In this story Fox obtained all his rights, but that was at the expense of the loss of all of rabbit’s rights. Under natural law there will always be some that win and some that lose.
So, if you try an argue a Common Law principle or case using natural law as the fundamental basis for your argument, you immediately run up against situations like Fox and Rabbit, or philosophical conundrums as argued by philosophers since Aristotle. More recently Jordan Peterson went into natural law and determined that everything in nature is about finding a secure place to live and eating something living or for something living avoiding being eaten. The natural world he described as simply “Brutal!”.

Taking the argument into everyday life for the human race there are people that live and go about their own business, making money, raising a family, enjoying life, and there are people who have the singular goal to disrupt or destroy the lives of anyone they don’t like, or, who is not of their philosophy, and that even includes rivals within their philosophy. In other words, bereft of empathy or compassion, or simply brutal. This is their natural state so who are we to argue that one is right and one is wrong? Yet, society has written laws that are intended to curb certain actions or activities because of the detrimental impact on others, and imposed penalties upon people who break those laws. Societies have also written Constitutions designed to codify certain rights and freedoms as the ultimate and highest form of Law.

When you look at the Law of Man you notice two things, all laws for the protection of life, freedom and property come from one ancient source and one source alone. The Bible. But even in the enacting of societal law we can see the fox and rabbit encounters. Our societies pass laws that permit the murder of the unborn and the aged, the most helpless in our society. People in the highest levels of government and business are actively involved in activities that would, in a ‘rational’ human being, be described as crimes against humanity, yet much of what they do is under the sanctions of law, such as genocide by the mandating of harmful medical procedures. All this is under the sanction of natural law since God’s law is specific and explicit in forbidding all these activities.
In its simplest form God’s law can be summed up as;
“Do no harm, cause no loss, inflict no injury and always deal honourably with your fellow man”, and I would add to this “Love the lord your God with all your heart and all your soul and all your mind and all your strength, and love your neighbour as you would love yourself”.

This problem with natural law is one of the main reasons why, in a Admiralty or Corporate legal system, appeals to natural law, as a justification for a legal position, fail! We have to remember that in the immediate future we will not be litigating in Common Law courts, but will be doing legal battle in the Admiralty / Maritime, or Corporate law system and, believe it or not, that legal system is constrained by the precedents set out in the Bible. The God of the Bible, the God of Abraham, Isaac and Jacob, is the creator of the system that governs the behaviours of man and his society, that make one thing lawful and another unlawful.
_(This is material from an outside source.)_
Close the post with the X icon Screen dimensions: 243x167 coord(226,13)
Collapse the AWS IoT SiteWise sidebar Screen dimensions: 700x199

That pervasive criteria of acts being lawful or unlawful extends into the spiritual realm. Sa’-tan cannot operate without the legal right to do so, therefore what are termed as satanic ideas or actions, cannot find their implementation without the lawful consent of the people being subject to that act. This is reflected in the maxim of Law that silence or inaction is implied consent, and much of the ills in our society is happening because those that should, and could have taken action, or spoken out to stop some new law, failed to do so.

If we in New Zealand are to successfully counter the evil and corrupt activities of people in high places, or who have authority, whether real or perceived, then we must understand the Biblical origins of the systems of the world and acknowledge the God of the Bible, the God of Abraham, Isaac and Jacob, as the originator and sustainer of our Common Law.